- **HOW TO COMPLETE THIS TASK**: Select from the data all lines with the word "label".

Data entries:
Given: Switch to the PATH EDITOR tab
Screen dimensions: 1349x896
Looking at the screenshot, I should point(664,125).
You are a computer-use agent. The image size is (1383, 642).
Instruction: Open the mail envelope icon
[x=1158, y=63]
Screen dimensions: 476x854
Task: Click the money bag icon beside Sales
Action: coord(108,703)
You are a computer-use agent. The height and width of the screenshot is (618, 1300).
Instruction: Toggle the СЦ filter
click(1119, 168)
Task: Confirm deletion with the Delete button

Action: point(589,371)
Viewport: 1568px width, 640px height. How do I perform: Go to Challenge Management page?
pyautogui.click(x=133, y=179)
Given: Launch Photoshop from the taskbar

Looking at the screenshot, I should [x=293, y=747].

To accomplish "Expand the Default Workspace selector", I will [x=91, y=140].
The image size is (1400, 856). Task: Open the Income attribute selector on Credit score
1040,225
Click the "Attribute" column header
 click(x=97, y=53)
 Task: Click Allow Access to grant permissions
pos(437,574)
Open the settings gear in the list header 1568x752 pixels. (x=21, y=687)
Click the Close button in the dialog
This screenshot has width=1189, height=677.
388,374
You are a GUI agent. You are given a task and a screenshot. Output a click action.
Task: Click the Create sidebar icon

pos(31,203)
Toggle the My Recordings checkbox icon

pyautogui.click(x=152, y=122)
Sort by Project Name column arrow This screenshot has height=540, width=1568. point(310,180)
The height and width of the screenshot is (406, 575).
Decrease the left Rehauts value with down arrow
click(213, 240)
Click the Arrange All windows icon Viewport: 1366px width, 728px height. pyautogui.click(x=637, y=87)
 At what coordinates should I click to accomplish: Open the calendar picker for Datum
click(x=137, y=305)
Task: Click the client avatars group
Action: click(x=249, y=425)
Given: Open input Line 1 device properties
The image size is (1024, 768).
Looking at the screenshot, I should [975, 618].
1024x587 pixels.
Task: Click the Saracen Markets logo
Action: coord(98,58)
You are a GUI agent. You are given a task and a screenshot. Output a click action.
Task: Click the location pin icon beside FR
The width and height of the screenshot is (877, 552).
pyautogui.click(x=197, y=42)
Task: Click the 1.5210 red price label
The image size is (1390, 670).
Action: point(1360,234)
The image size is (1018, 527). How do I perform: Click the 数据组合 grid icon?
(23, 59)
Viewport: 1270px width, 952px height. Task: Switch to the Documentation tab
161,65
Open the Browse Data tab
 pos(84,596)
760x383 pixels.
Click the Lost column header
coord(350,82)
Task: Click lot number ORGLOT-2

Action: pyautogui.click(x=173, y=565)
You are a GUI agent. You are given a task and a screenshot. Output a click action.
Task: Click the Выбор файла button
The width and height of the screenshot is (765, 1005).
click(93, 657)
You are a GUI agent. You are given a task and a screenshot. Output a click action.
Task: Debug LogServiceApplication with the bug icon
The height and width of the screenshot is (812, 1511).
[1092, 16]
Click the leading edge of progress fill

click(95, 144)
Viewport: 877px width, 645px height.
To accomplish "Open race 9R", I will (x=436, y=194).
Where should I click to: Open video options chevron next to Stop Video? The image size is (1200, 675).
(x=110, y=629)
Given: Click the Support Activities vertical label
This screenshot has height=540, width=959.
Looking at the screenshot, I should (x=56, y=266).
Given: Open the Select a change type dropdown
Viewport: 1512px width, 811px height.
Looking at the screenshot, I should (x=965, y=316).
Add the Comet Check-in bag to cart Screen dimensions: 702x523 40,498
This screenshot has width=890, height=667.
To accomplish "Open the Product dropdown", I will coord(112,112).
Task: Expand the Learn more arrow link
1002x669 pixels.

- **EXERCISE RESULT**:
Task: Click the 1.5210 red price label
Given: Click the Support Activities vertical label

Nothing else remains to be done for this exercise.